Top Egyptian cleric forbids Muslims from Bitcoin trading

The Grand Mufti of Egypt has explicitly prohibited trading in Bitcoin, explaining that it is forbidden in Islamic Shari for the risks it holds, and its been used to fund terrorists.

The mufti’s counselor issued a Fatwa (Islamic ruling) that the virtual currency should not be used to make financial transactions because it has no monetary cover by the Central Bank of Egypt (CBE), which means it is not guaranteed.

“This currency is used directly to fund terrorists,” Dr. Magdy Ashour told Egypt Today, explaining that its transactions contain major damage to the economy. “It has no set rules, which is considered as a contract annulment in Islam, that is why it is forbidden,” the counselor added.

Shawki Ibrahim Abdel-Karim Allam, the Grand Mufti said Muslims were not permitted to sell, buy or rent using bitcoins, since they risked being defrauded, and its high risk volatility could cause harm to individuals and nations.

Mufti Allam remarked that Bitcoin is a virtual currency, not backed by any tangible asset, and can be issued without any control and without relying on any centralized authority, adding that it does not undergo any surveillance, as it depends on internet trading without any control. He indicated the risks that could arise as a result of this lack of surveillance.
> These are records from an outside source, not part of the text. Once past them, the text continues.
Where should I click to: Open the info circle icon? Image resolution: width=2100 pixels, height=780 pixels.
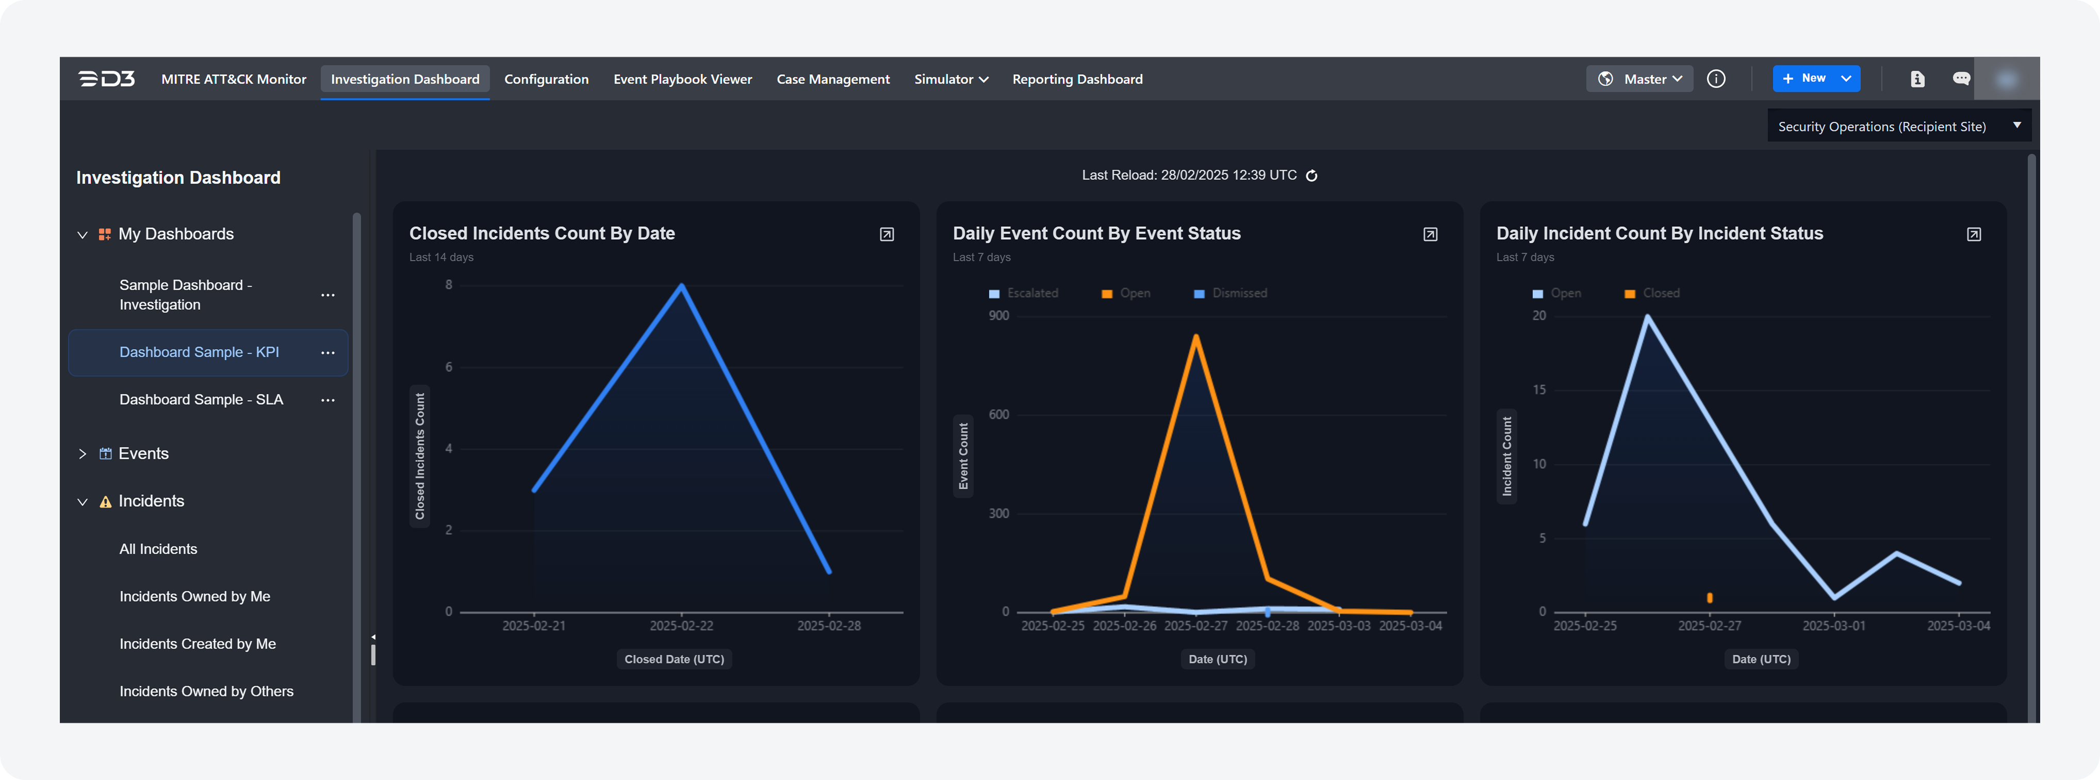pos(1716,79)
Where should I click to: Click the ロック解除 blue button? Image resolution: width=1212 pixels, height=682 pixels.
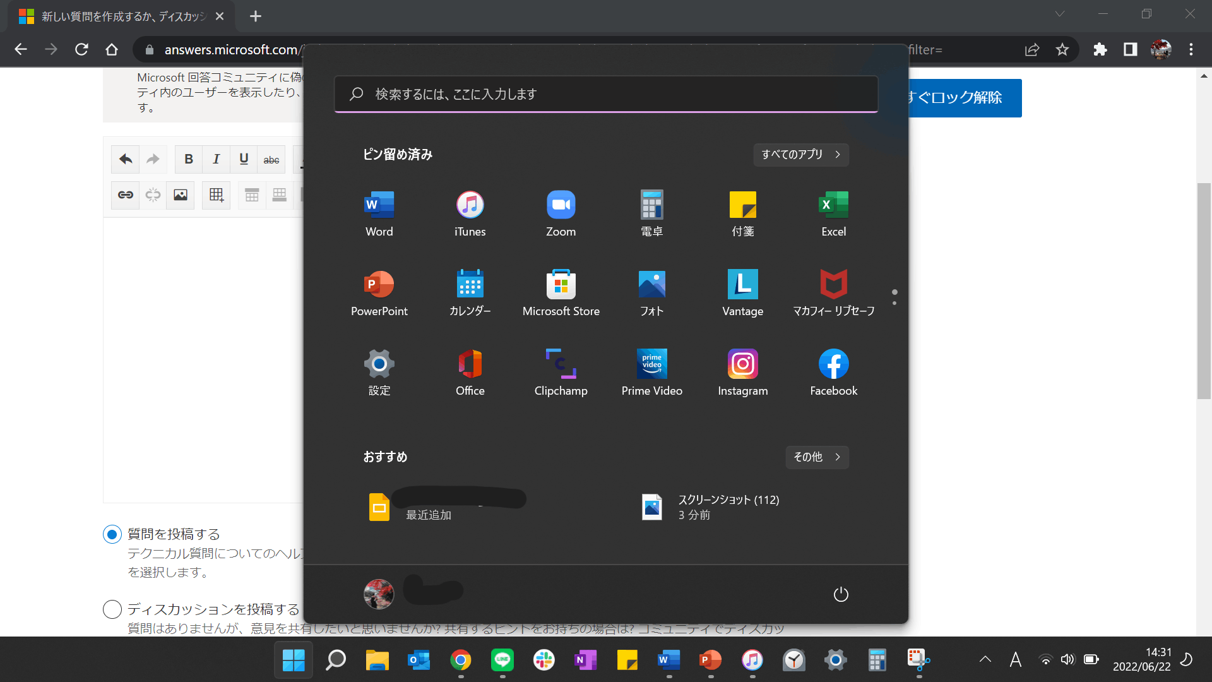[x=964, y=98]
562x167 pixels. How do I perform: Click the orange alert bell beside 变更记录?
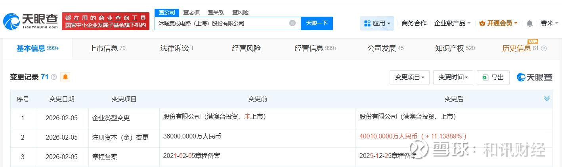coord(65,77)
“It is not the first of its kind in the currency exchange market; there are many other digital currencies known as crypto currency,” Allam stated.

He stressed that he met with economic experts to reach a final decision regarding the Bitcoin by analyzing its effect on the economy, referring that the meeting has concluded that:

1-A deep study on Bitcoin and other digital currencies in the exchange market is needed to control it.

2-Exchange markets of these kinds of currencies are very risky, as it is difficult to predict prices and value due to its extreme volatility and fluctuations. In addition, brokers could benefit from these fluctuations to attract investors to use these currencies. This leads to weakening a country’s ability to preserve its local currency and control the currency exchange. It also negatively affects the financial policy and the expected fiscal revenues of states, and it opens the door for tax evasion.

3-Selling and paying Bitcoin requires encryption techniques to regulate the generation of units and verify the transfer of funds, making it necessary to produce backups to sniff out online piracy and to maintain it from theft or damage through the infection of serious viruses, making them unavailable to be circulated among the public easily.

4-It is not recommended to be used as a safe investment as it deals on the basis of speculation, aiming to achieve extraordinary profits by selling or purchasing, making it extremely volatile, and face piracy.

5-Unlike bonds and equities, problems that occur will be the complete responsibility of the miner, or the person who owns the currency, which may lead to them losing their whole capital.

6-Bitcoins undermine the legal system, as companies can evade taxes and not disclose their profits due to the fact that Bitcoins are untraceable. Furthermore, companies turn their attention to crypto currencies as it allows them to launder money or finance terrorist activities and engage in other fraudulent behaviors.

The Mufti then concluded that since the terms required for any money circulation are not available in Bitcoin as it does not have a physical form and it leads to fraud in its banks and value, it is forbidden in Islamic Sharia as it leads to more corruption.